First I created the a custom revision entity:

@Entity
@RevisionEntity(UserRevisionListener.class)
public class UserRevEntity extends DefaultRevisionEntity {
    private String username;

    public String getUsername() { return username; }

    public void setUsername(String username) { this.username = username; }
}

then the revision listener:

public class UserRevisionListener implements RevisionListener {
    @Override
    public void newRevision(Object revisionEntity) {
        UserRevEntity exampleRevEntity = (UserRevEntity) revisionEntity;
        exampleRevEntity.setUsername("TEST");
    }
}

The problem is that when the application saves an entity (let's call it MyEntity) it violates a foreign key constraint on the database.

What I concluded is that up until now envers wrote into the REVINFO table but now by looking at the query that JPA sends to the db I see that it writes to the USERREVTABLE. Because the table that MyEntity is persisted has a foreign key constraint referencing REVINFO it causes the constraint violation.

How can I overcome this issue? Is there any envers annotation to fix this scenario?

Please help, thanks in advance.


Solution

  • The easiest solution is to do this

    @Entity
    @Table(name = "REVINFO")
    @RevisionEntity(UserRevisionListener.class) 
    public class UserRevEntity extends DefaultRevisionEntity {
      ...
    }
    

    If you notice, I have explicitly added a @Table annotation to solve the problem.

    The reason you run into this with a custom revision-entity has a lot to do with entity discovery.

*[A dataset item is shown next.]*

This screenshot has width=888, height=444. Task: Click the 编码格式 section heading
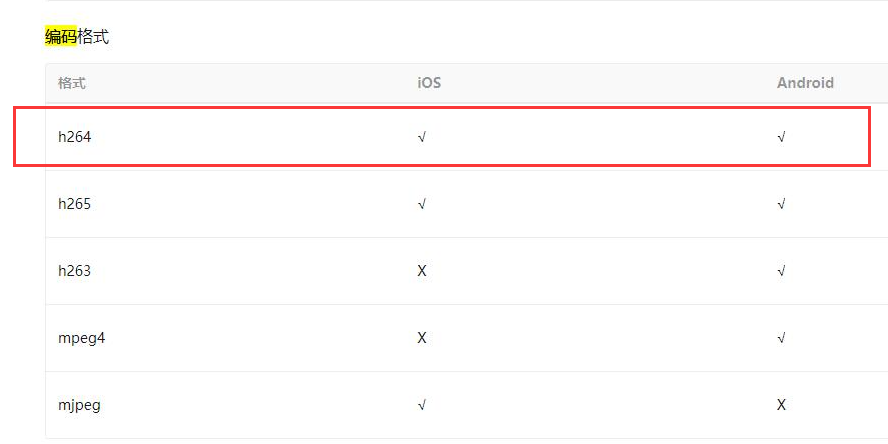[x=77, y=37]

    In the default scenario where you are not providing a custom revision-entity, Envers actually uses a class and manually maps that class as an entity in a Hibernate XML mapping configuration. In that default scenario, we explicitly tell ORM that the backing table for that class is REVINFO.

    When you supply your own custom revision-entity, that entity mapping is actually discovered first by ORM since it is a real entity in your domain model. This means that Envers must inspect the entity mappings that ORM has during bootstrap and if one is found with @RevisionEntity, then we don't submit a Hibernate XML mapping with the default configuration.

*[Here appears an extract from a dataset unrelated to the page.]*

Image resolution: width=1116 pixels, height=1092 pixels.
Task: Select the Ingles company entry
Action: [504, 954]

    The side effect is that ORM has determined things like table-name, entity-name, column-name, etc of all the mapping data from your custom revision-entity, those are attributes in which we can't technically change at the point this bootstrap happens, that data has already been bound by the normal ORM bootstrap process.

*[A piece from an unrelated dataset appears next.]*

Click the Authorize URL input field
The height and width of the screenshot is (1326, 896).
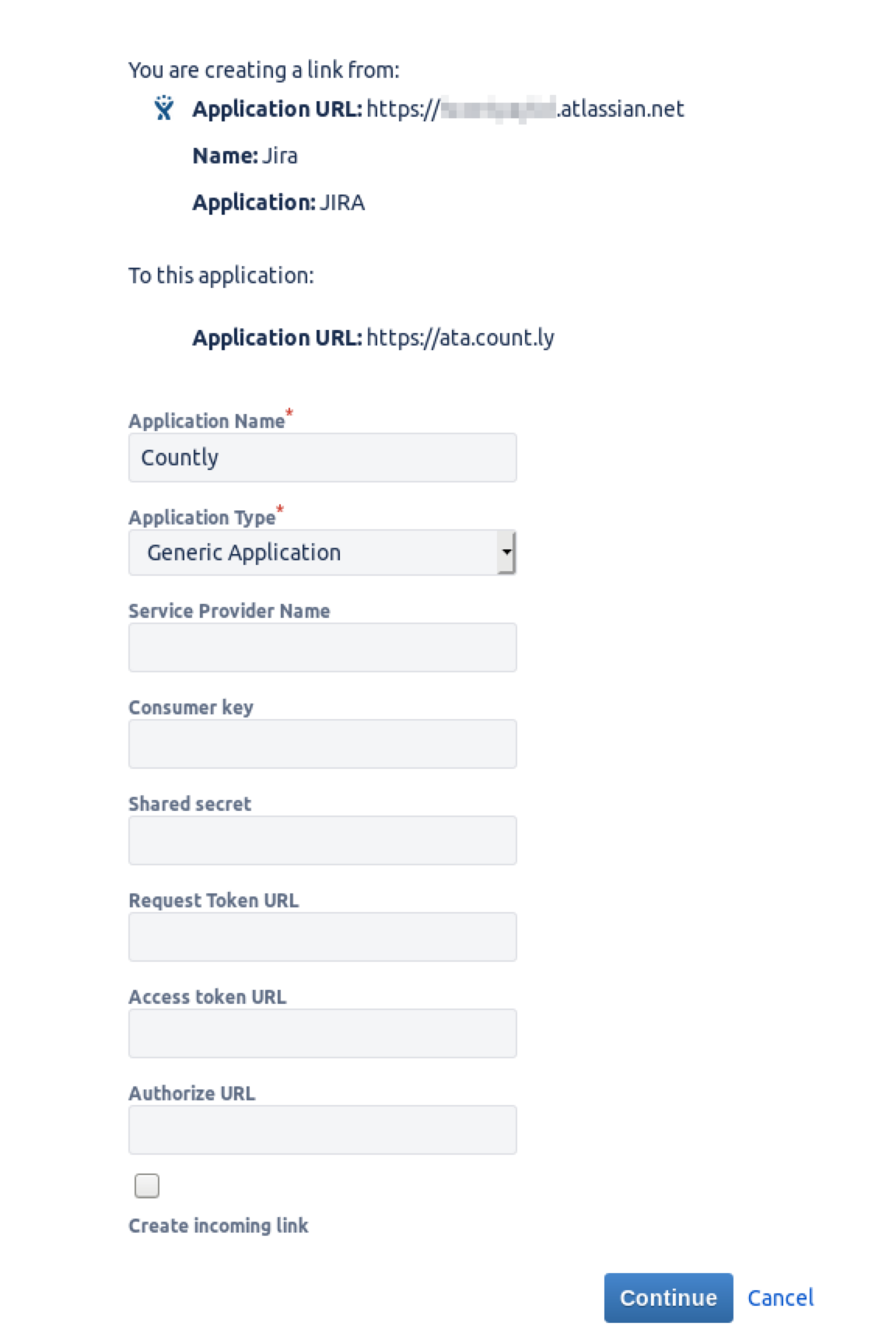tap(322, 1129)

    Therefore, if you want to overlay your custom revision-entity over the default table and simply alter it by adding a new column like you need; you'll need to be explicit in your annotations on the custom entity mapping and force ORM to use a specific table-name or else it will use the default naming strategy policy, which is precisely why you started seeing it use UserRevEntity rather than REVINFO.

    Add @Table(name = "REVINFO") and it will insert into REVINFO like it always has.